» **TASK OBJECTIVE**
All lines in the records below from the line with "Image resolution: width=938" through the line with "Task: Switch to the Section 1 view tab" are to be given again exactly, both ends included; the pictures are to be left out.

==== MATERIALS PROVIDED

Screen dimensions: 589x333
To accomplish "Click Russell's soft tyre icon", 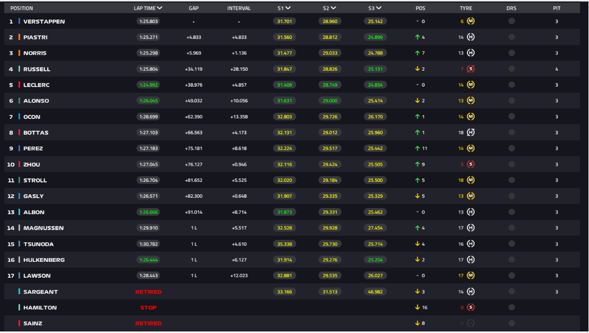I will [471, 69].
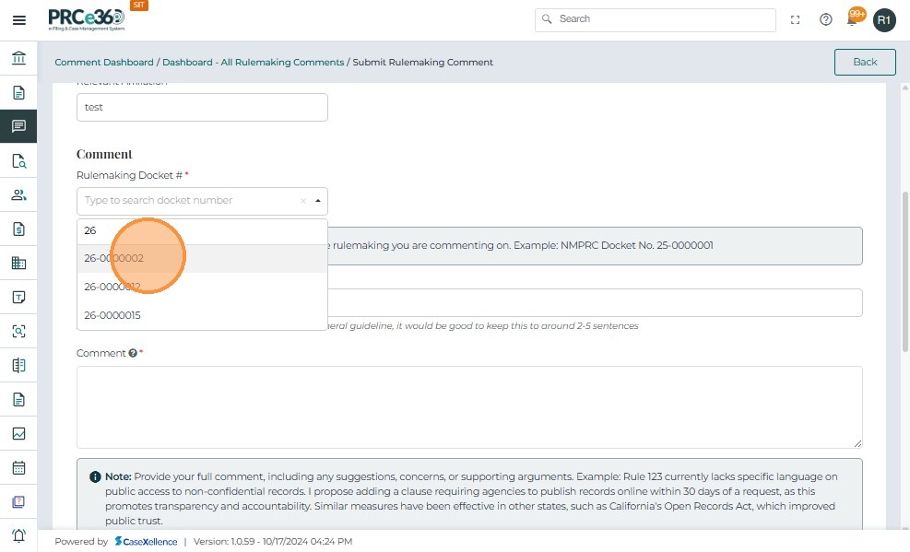Go to Comment Dashboard breadcrumb

coord(104,63)
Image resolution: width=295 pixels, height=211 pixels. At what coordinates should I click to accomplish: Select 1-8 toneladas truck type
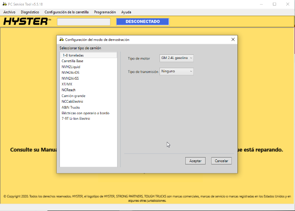click(73, 55)
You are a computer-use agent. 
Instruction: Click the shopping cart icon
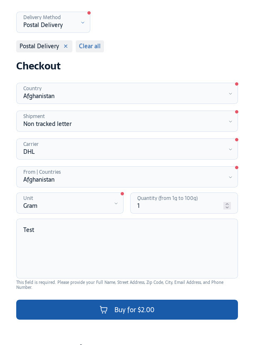click(x=104, y=310)
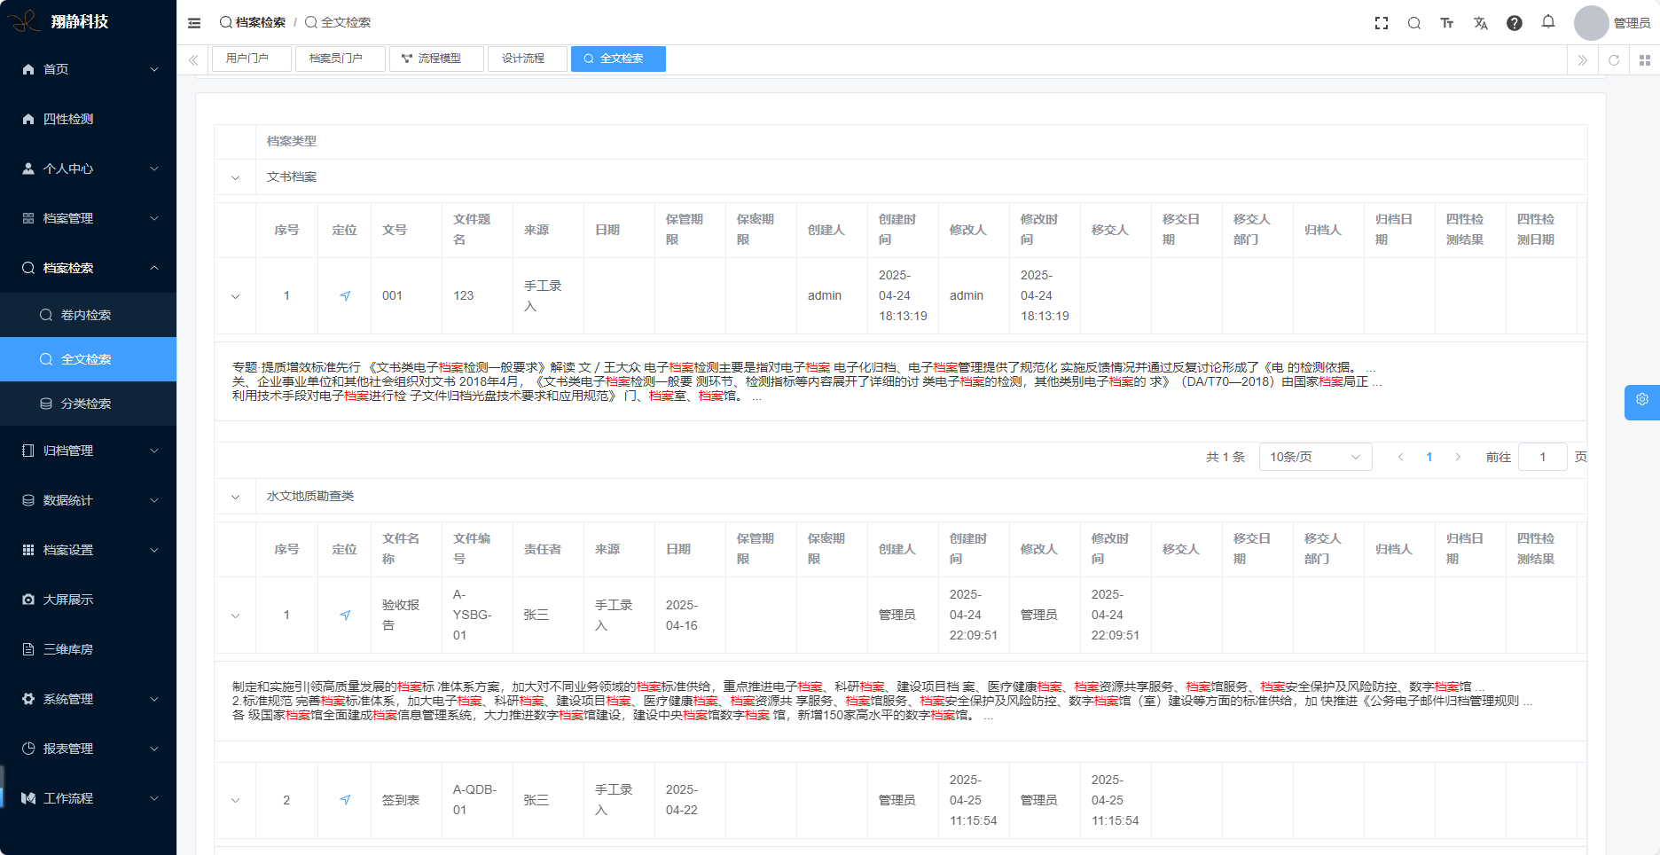Click locate icon for document 001 row

pyautogui.click(x=345, y=296)
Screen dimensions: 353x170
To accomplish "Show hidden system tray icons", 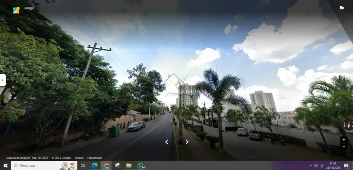I will click(311, 166).
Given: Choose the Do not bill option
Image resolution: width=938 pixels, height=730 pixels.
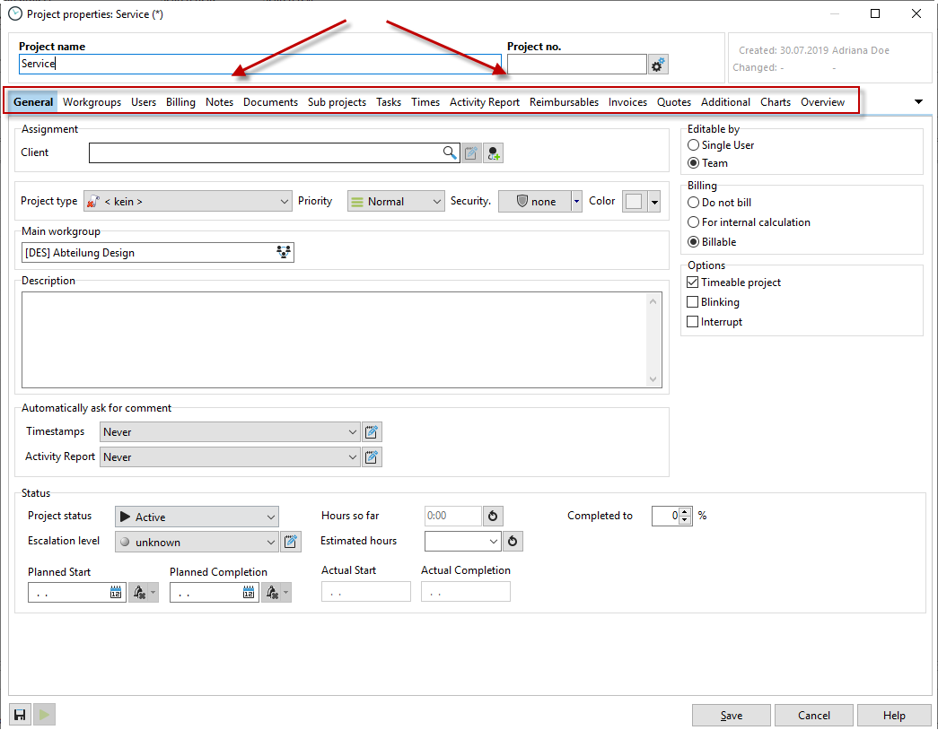Looking at the screenshot, I should tap(694, 203).
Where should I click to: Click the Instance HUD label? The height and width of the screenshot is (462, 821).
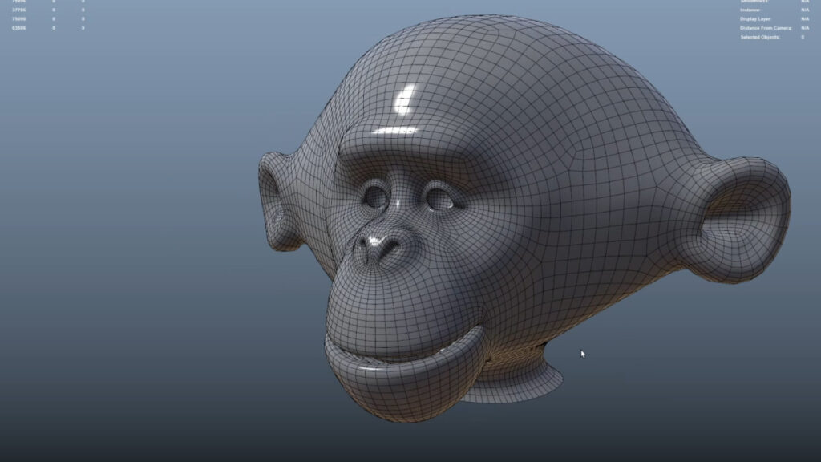(x=751, y=10)
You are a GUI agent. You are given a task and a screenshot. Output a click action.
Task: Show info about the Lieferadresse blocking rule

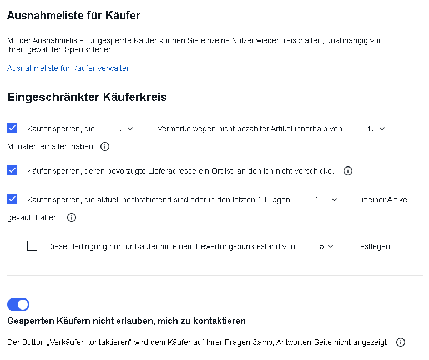(348, 171)
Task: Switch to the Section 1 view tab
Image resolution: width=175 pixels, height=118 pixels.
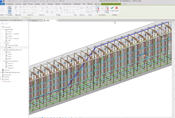Action: (34, 21)
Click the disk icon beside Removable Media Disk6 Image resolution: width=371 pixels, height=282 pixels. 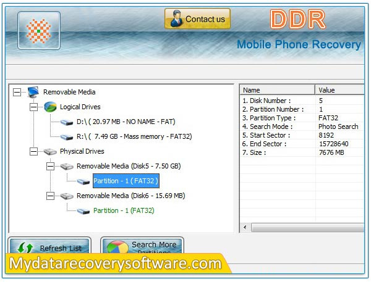click(x=67, y=196)
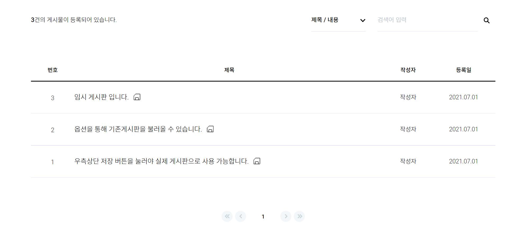Go to the first page double-arrow
This screenshot has height=241, width=524.
[227, 216]
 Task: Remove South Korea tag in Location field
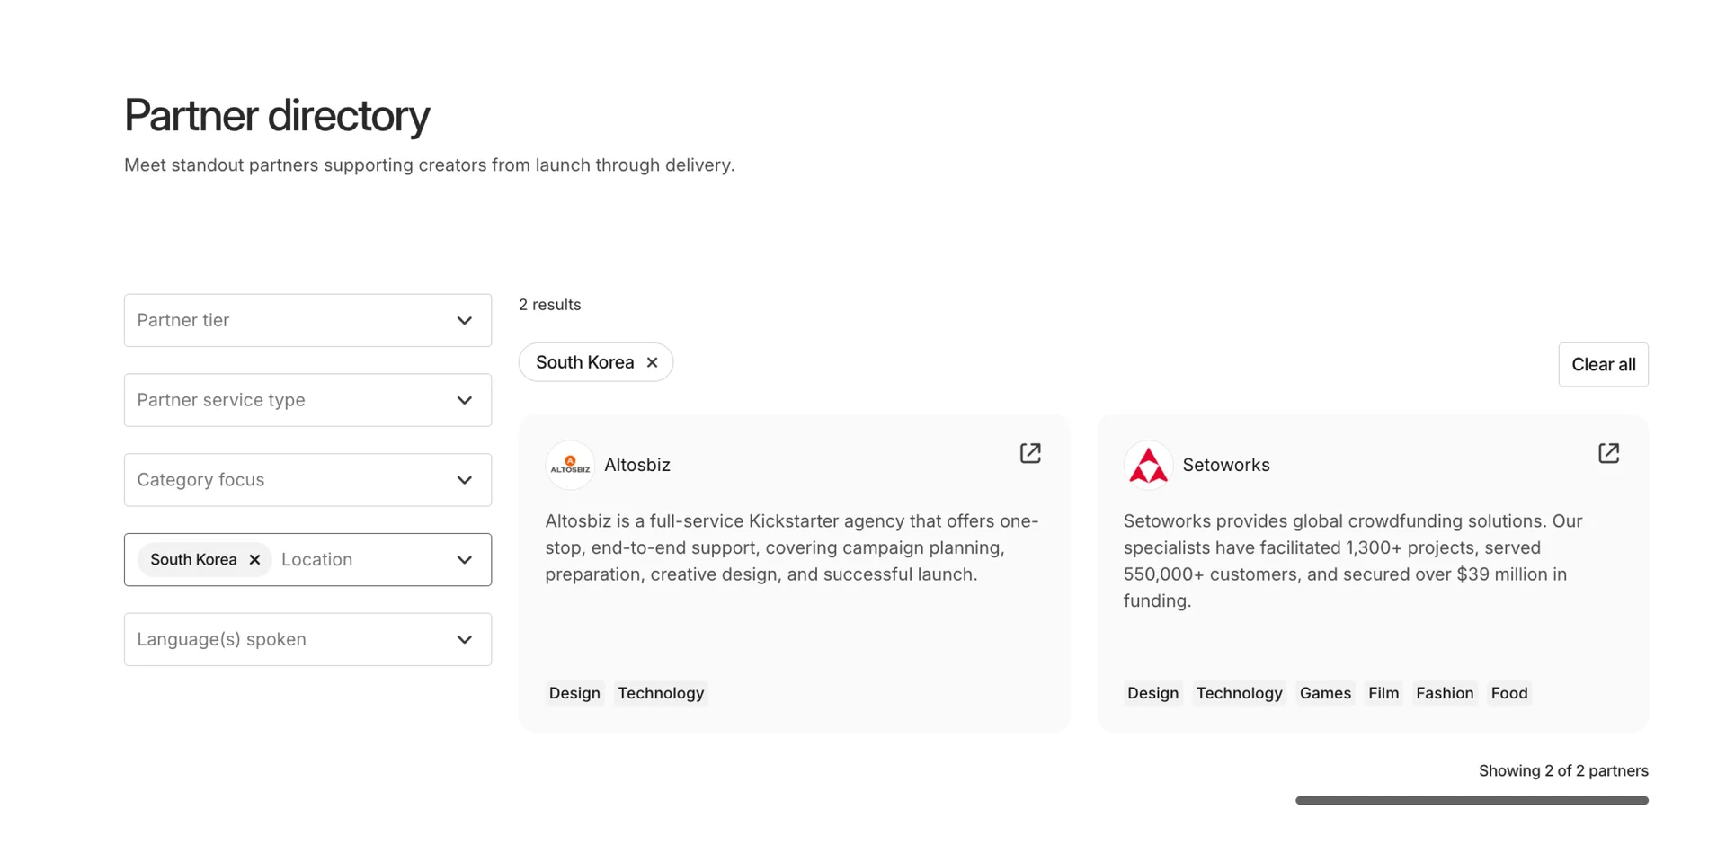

========

» **WORKED SOLUTION**
Image resolution: width=938 pixels, height=730 pixels.
Looking at the screenshot, I should tap(694, 203).
Where should I click to: Click the Instance HUD label? The height and width of the screenshot is (462, 821).
(x=751, y=10)
You are a GUI agent. You are given a task and a screenshot. Output a click action.
Task: Show info about the Lieferadresse blocking rule

(348, 171)
Task: Switch to the Section 1 view tab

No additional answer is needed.